··· RECORDS SUPPLIED ···
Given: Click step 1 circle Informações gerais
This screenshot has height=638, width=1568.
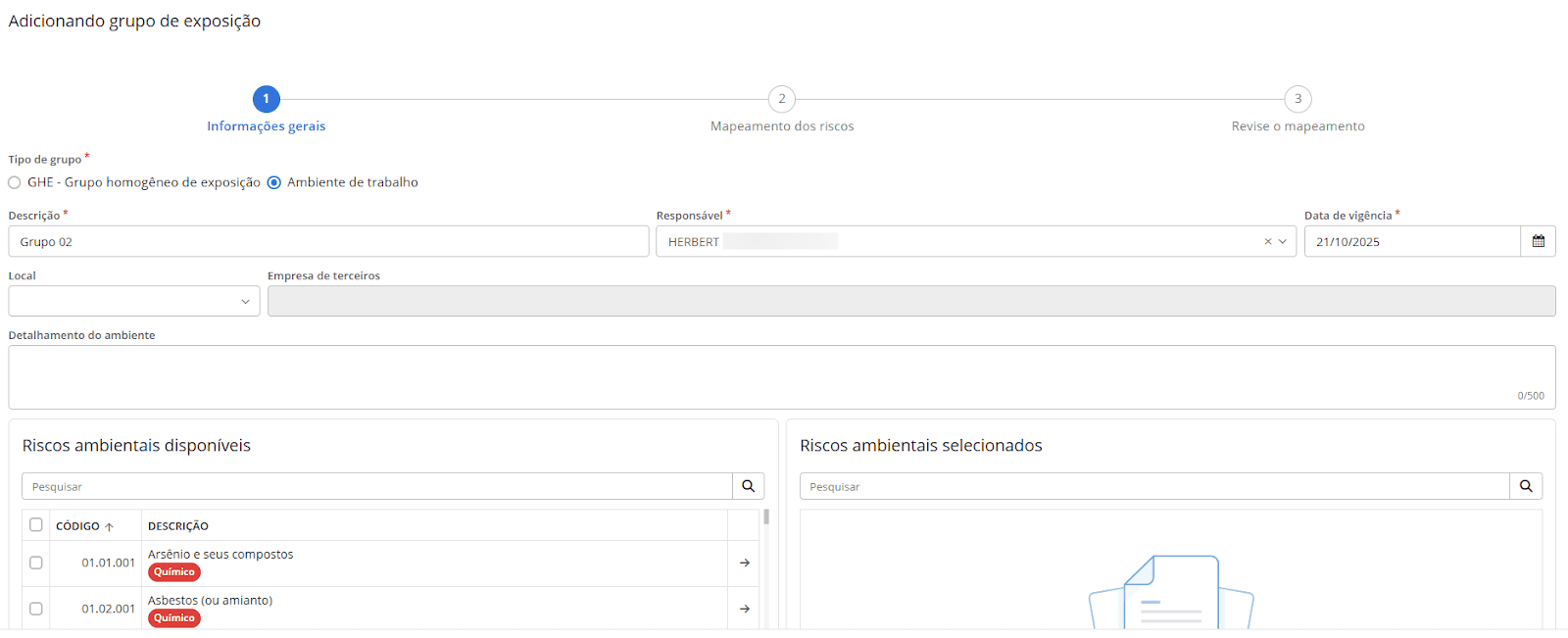Looking at the screenshot, I should [x=266, y=99].
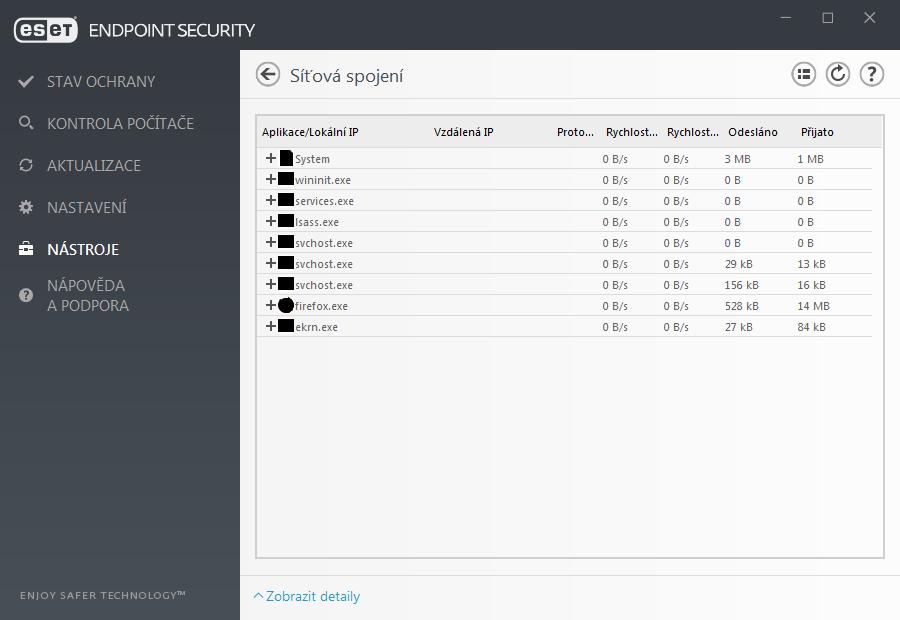Click the refresh connections icon
The image size is (900, 620).
tap(837, 75)
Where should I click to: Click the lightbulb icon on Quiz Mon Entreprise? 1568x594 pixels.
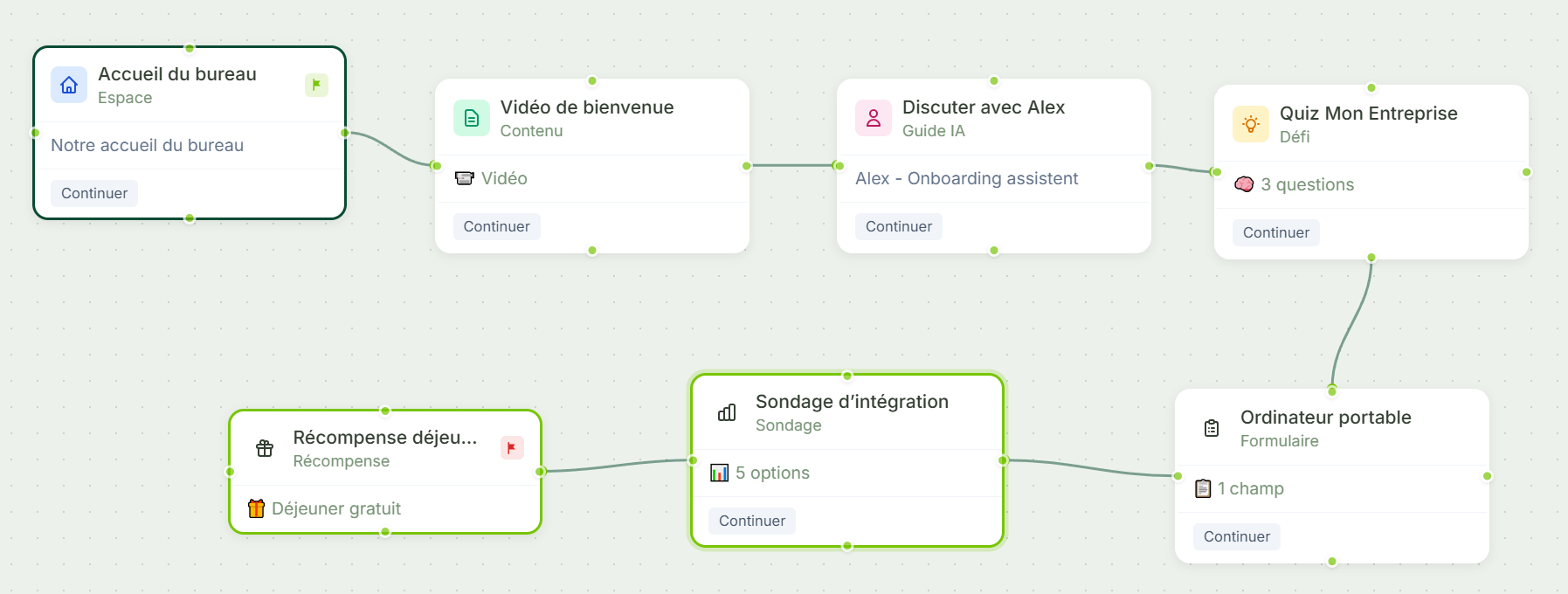1250,124
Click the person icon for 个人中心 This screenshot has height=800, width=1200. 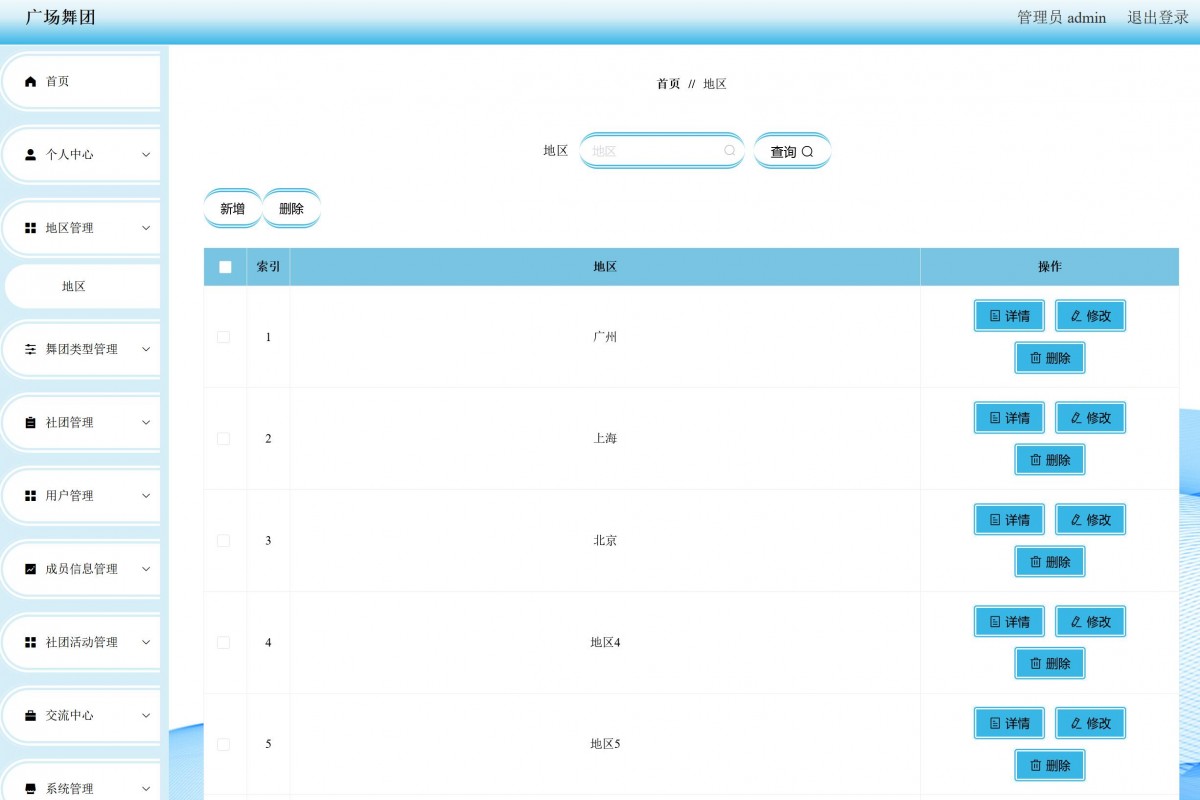30,155
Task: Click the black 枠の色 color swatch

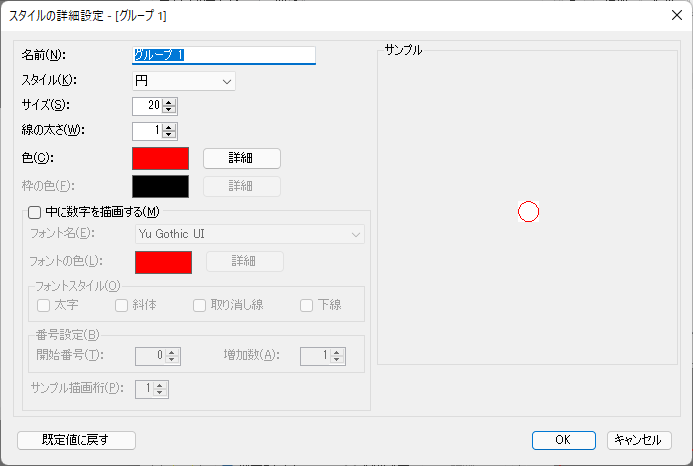Action: pyautogui.click(x=160, y=186)
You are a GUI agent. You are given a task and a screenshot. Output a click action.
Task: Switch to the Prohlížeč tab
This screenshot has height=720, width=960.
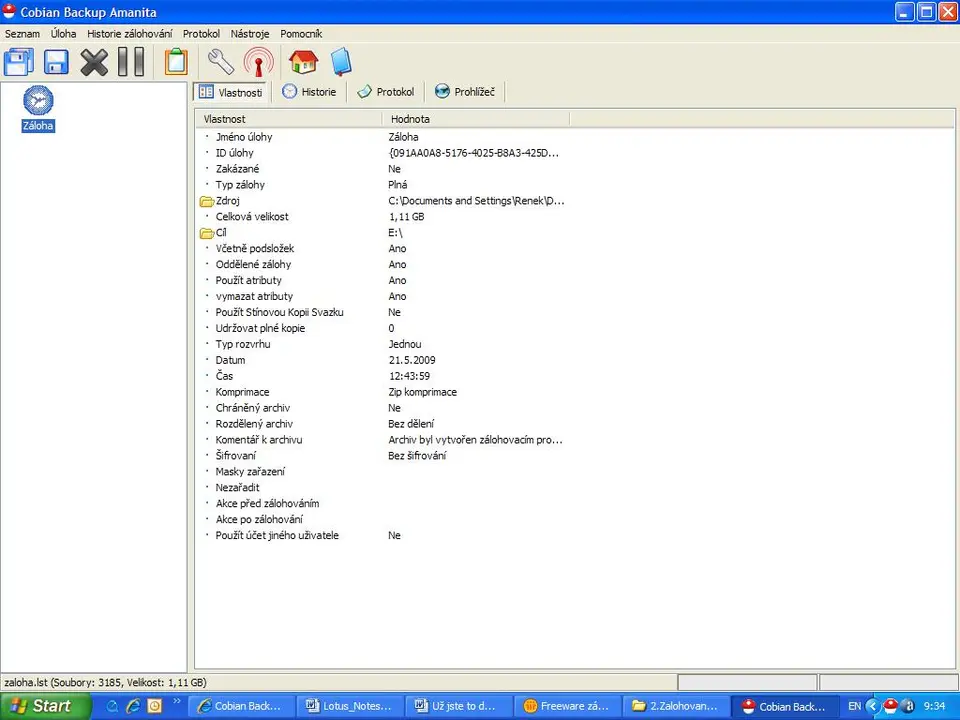pos(466,92)
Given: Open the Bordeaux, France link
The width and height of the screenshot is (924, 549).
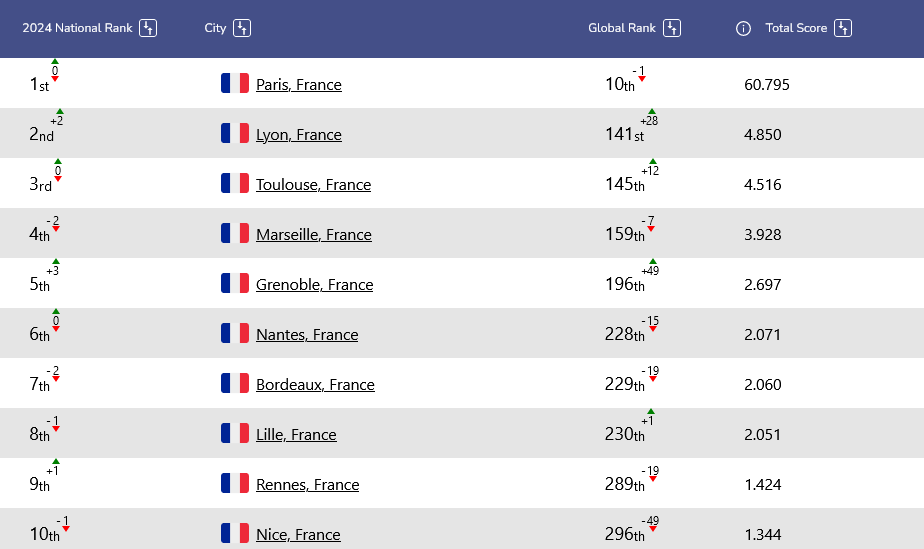Looking at the screenshot, I should 315,385.
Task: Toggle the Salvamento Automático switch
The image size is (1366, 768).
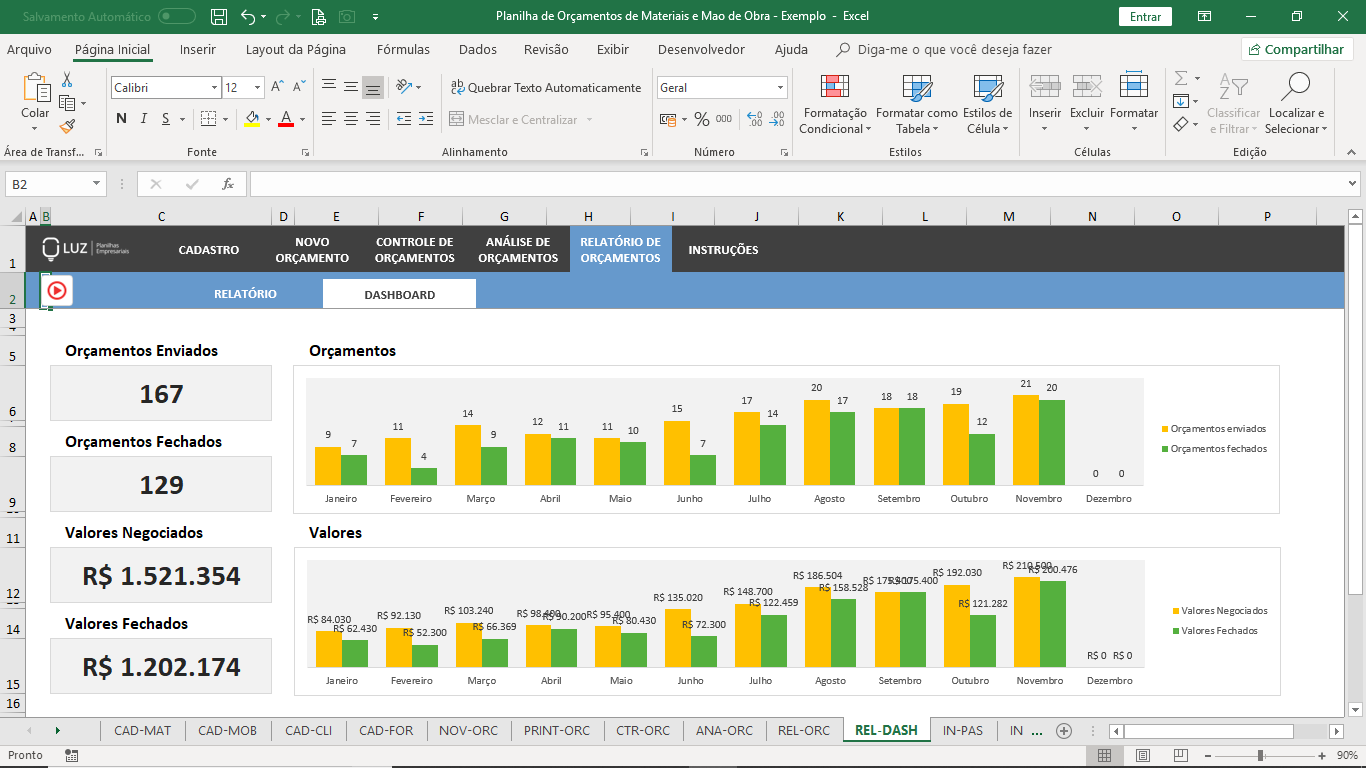Action: pos(177,16)
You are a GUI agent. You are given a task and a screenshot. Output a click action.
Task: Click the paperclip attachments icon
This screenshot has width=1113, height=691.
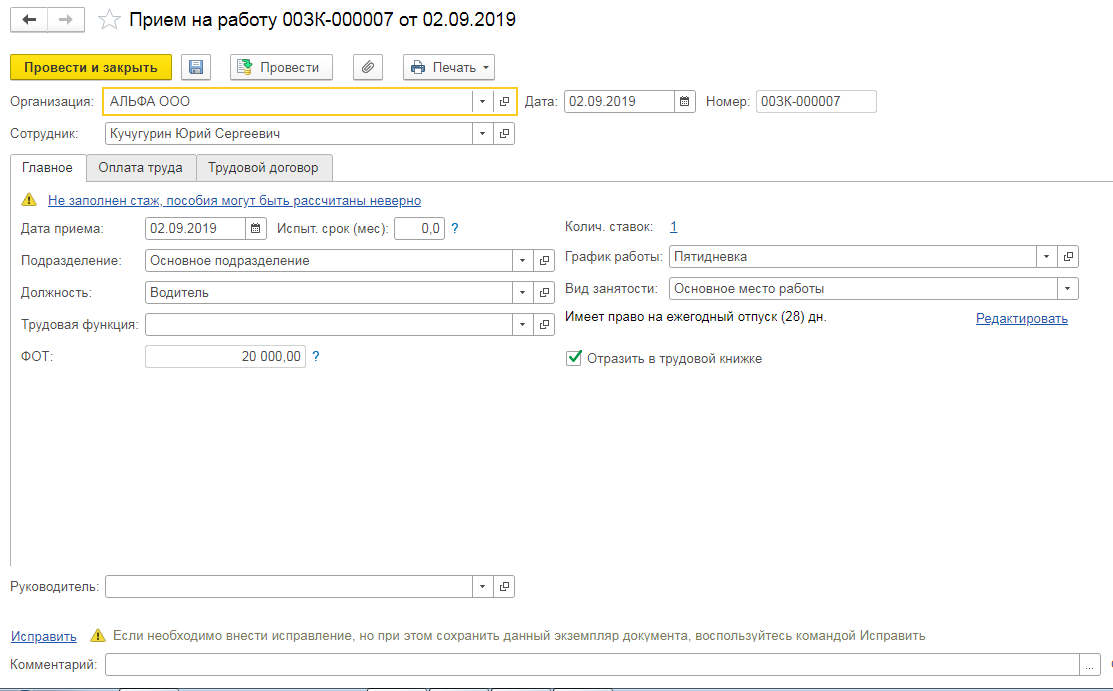[368, 67]
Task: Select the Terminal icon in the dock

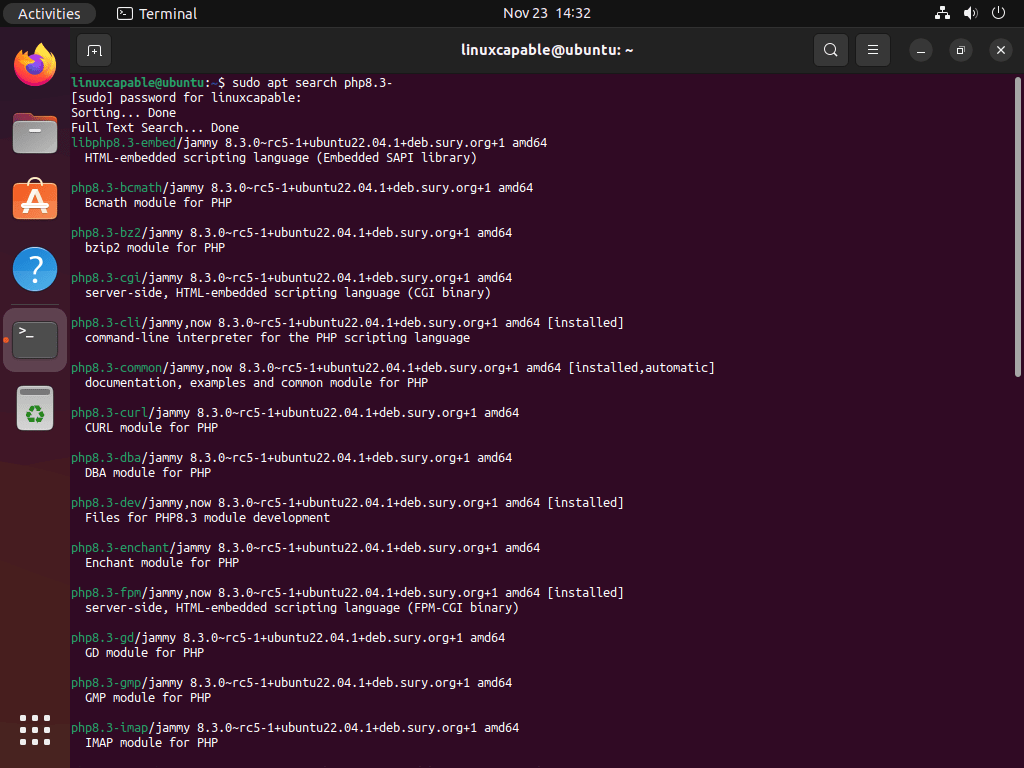Action: coord(34,338)
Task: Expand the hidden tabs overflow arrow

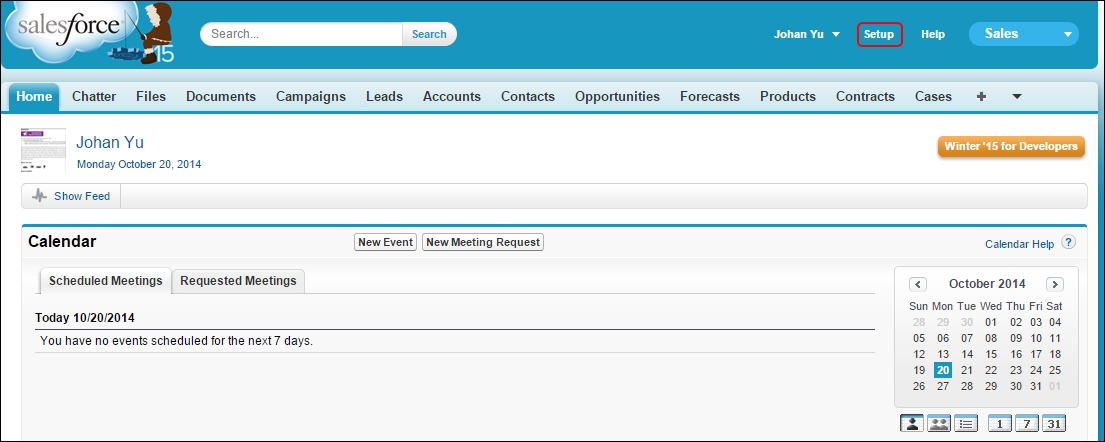Action: pos(1017,97)
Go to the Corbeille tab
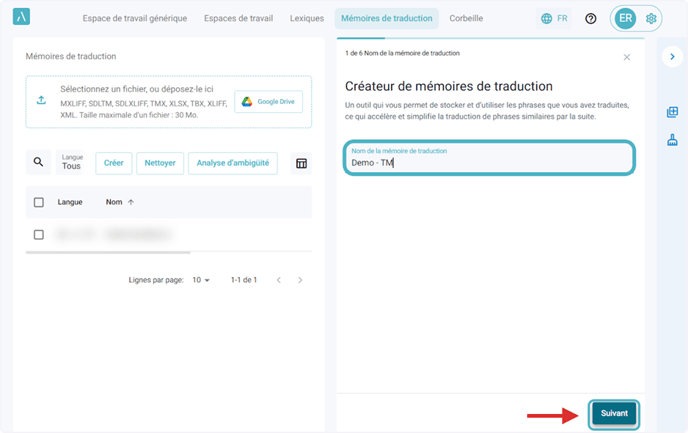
···
ACTIVITY ▸
Starting at the line that contains "The image size is (1366, 768)." and ending at the final line of the data, reproduce each line exactly. Pictures stay out of the copy.

ANSWER SECTION ▸
The image size is (1366, 768).
Action: pos(177,16)
You are a GUI agent. You are given a task and a screenshot. Output a click action.
Task: Click the paperclip attachments icon
This screenshot has width=1113, height=691.
[368, 67]
Task: Select the Terminal icon in the dock

Action: coord(34,338)
Task: Expand the hidden tabs overflow arrow

Action: pos(1017,97)
Go to the Corbeille tab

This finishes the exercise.